Look at how they've spent 33 years demonizing the fictitious 'Welfare Queen'.

Again, they want to restrict the benefits of society to those who can pay for them.

 

SCVDem

(5,103 posts)
12. With my last few dollars
Fri Jan 3, 2014, 08:20 PM
Jan 2014

I will buy a gun.

Now let's play survival, shall we?

Mercedes, Audi, BMW drivers, you're number one!

I have nothing left to lose!

dickthegrouch

(3,172 posts)
13. Whitehouse.gov petition created, please sign it
Mon Jan 6, 2014, 11:38 AM
Jan 2014

I can't believe there was no petition for this until I created one.

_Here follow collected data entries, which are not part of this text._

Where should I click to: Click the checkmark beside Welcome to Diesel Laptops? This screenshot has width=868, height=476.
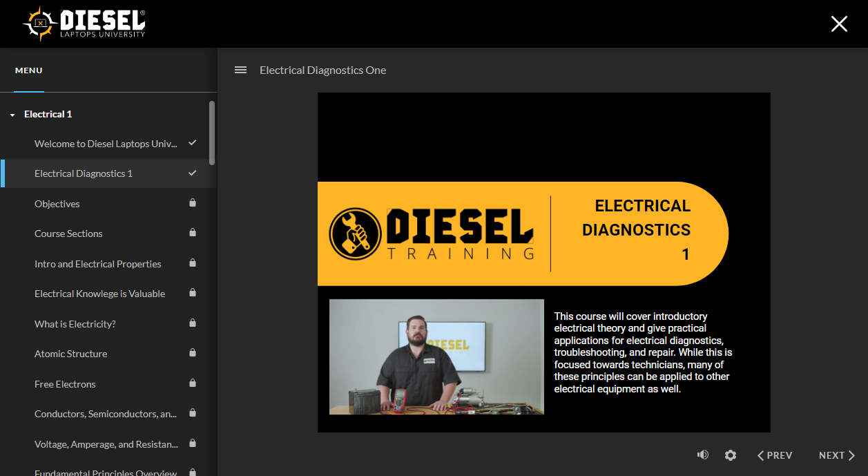(x=193, y=143)
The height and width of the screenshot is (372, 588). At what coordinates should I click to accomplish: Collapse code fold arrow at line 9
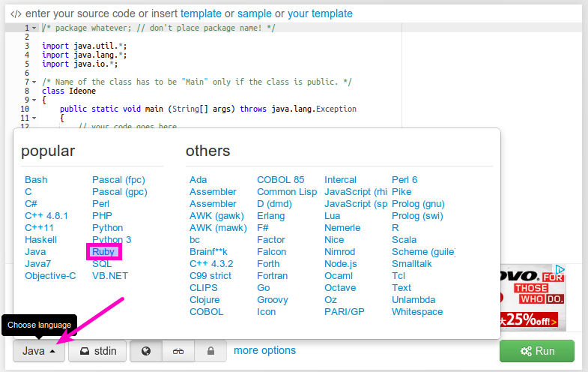[34, 100]
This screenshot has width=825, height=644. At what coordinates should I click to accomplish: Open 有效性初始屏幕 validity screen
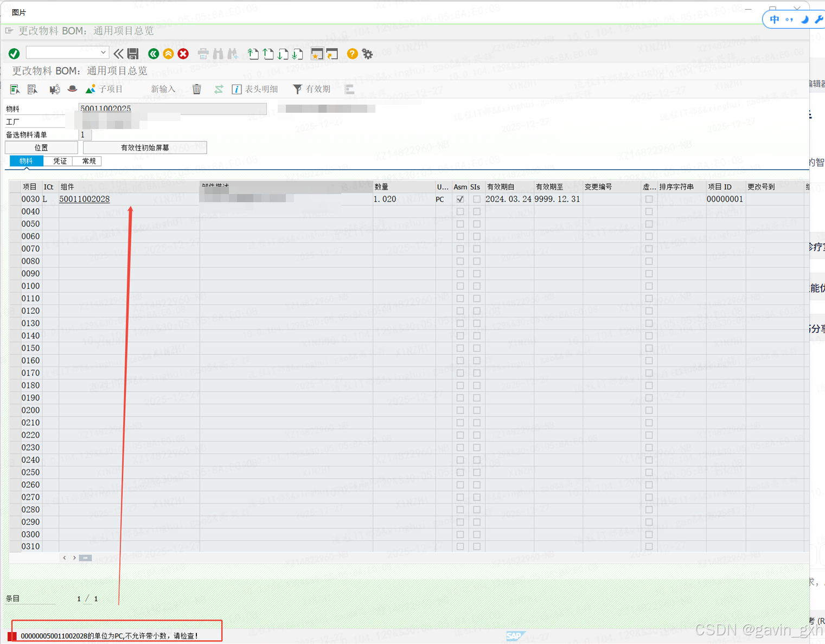144,147
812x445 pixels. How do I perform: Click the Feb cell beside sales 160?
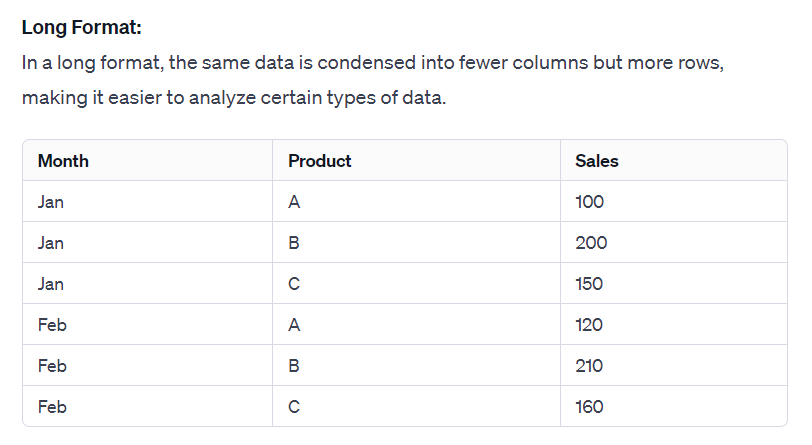52,407
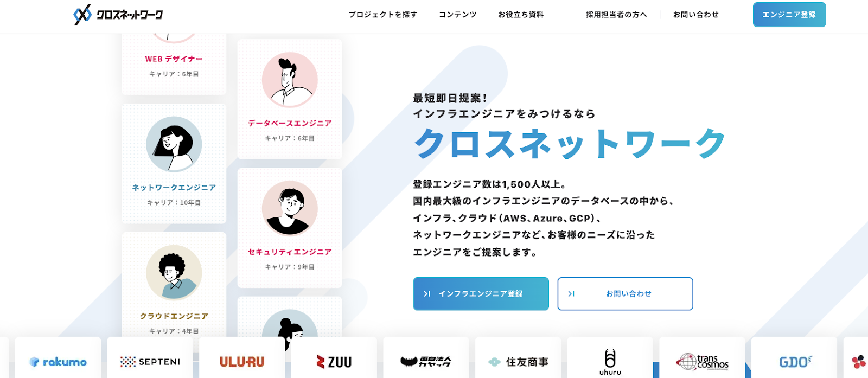Select the クラウドエンジニア avatar
868x378 pixels.
pos(174,273)
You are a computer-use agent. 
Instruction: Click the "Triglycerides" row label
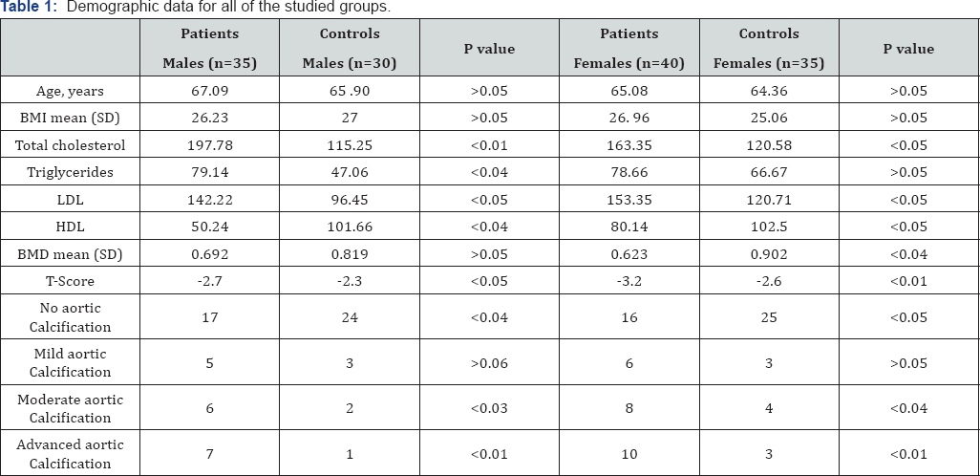click(70, 173)
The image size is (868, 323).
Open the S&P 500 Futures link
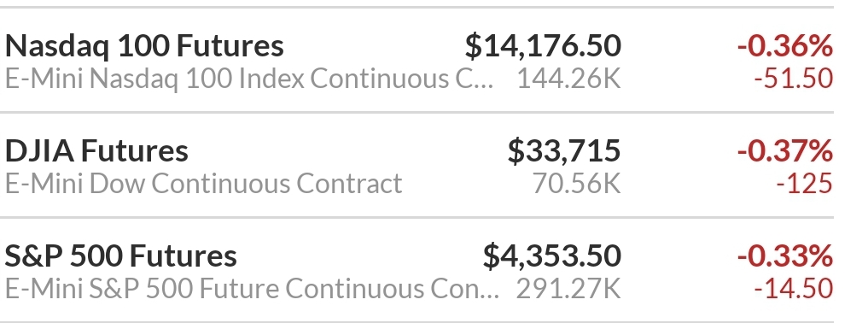pos(120,255)
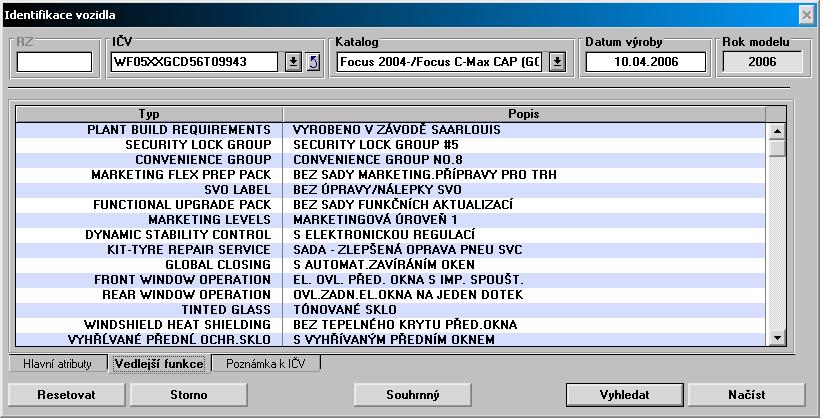Image resolution: width=822 pixels, height=419 pixels.
Task: Switch to the Hlavní atributy tab
Action: pos(58,364)
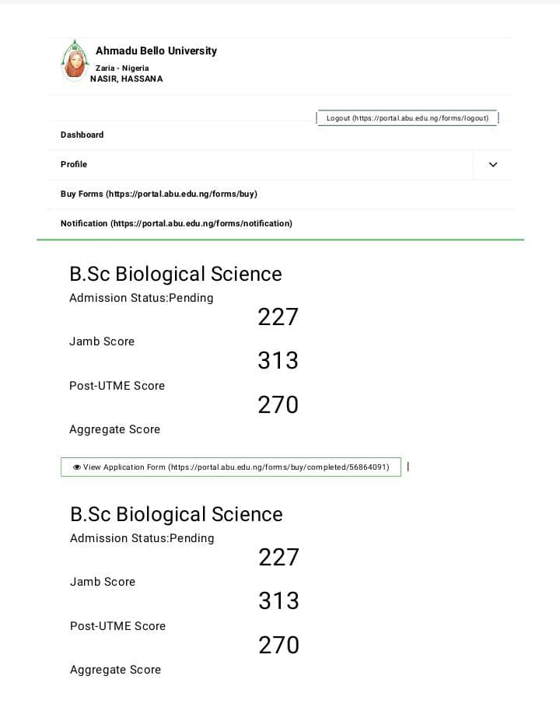Click the first Post-UTME Score label

pyautogui.click(x=117, y=386)
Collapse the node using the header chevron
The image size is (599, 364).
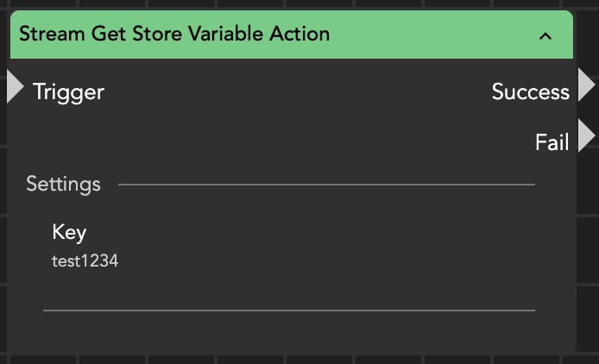pyautogui.click(x=545, y=35)
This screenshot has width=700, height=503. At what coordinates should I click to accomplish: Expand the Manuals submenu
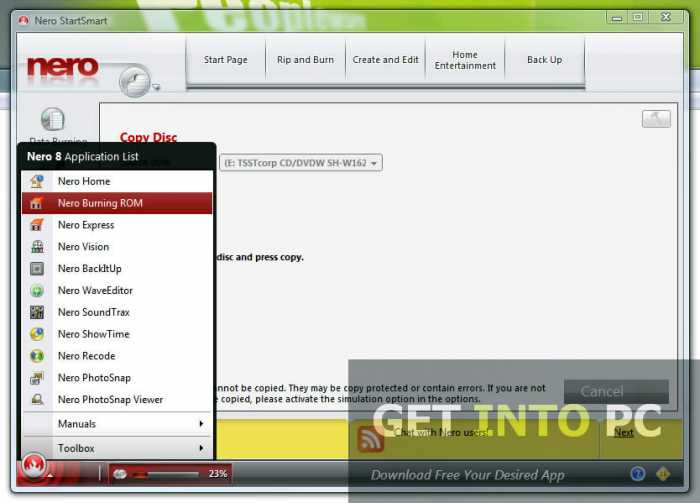(117, 424)
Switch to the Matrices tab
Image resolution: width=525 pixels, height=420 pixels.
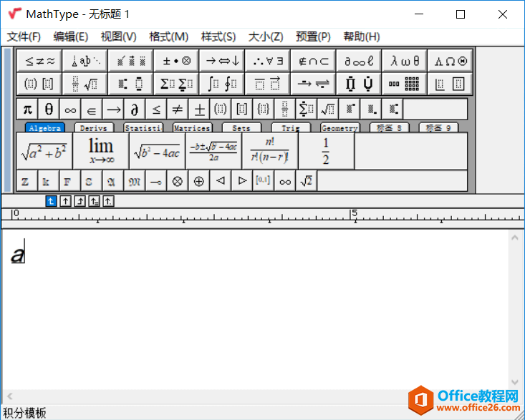pyautogui.click(x=192, y=128)

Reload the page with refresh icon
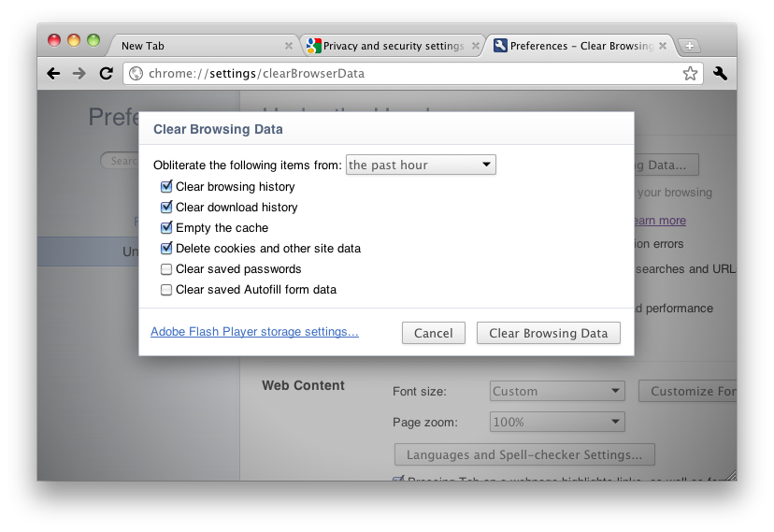[x=106, y=74]
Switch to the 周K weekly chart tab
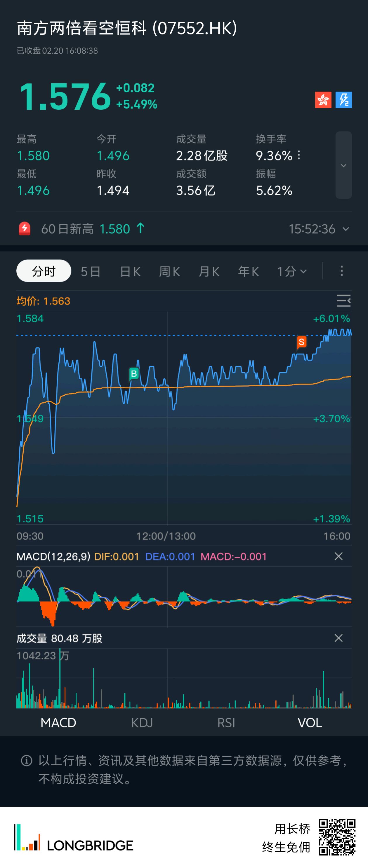Screen dimensions: 368x868 coord(170,271)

I wanted to let you know about a new petition I created on We the People, a new feature on WhiteHouse.gov, and ask for your support. Will you add your name to mine? If this petition gets 100,000 signatures by February 05, 2014, the White House will review it and respond!


We the People allows anyone to create and sign petitions asking the Obama Administration to take action on a range of issues. If a petition gets enough support, the Obama Administration will issue an official response.


You can view and sign the petition here:


http://wh.gov/lX2Pu


Here's some more information about this petition:


Extend unemployment benefits for an additional year to the long-term unemployed

Since austerity has been shown in many recent studies to be a damper on the economy, and individual or family austerity is highly detrimental to the overall economy and, Recognizing that unemployment is still unacceptably high and that more than 1.5 million people recently lost unemployment benefits due to budget constraints, we call upon the government to restore those unemployment benefits.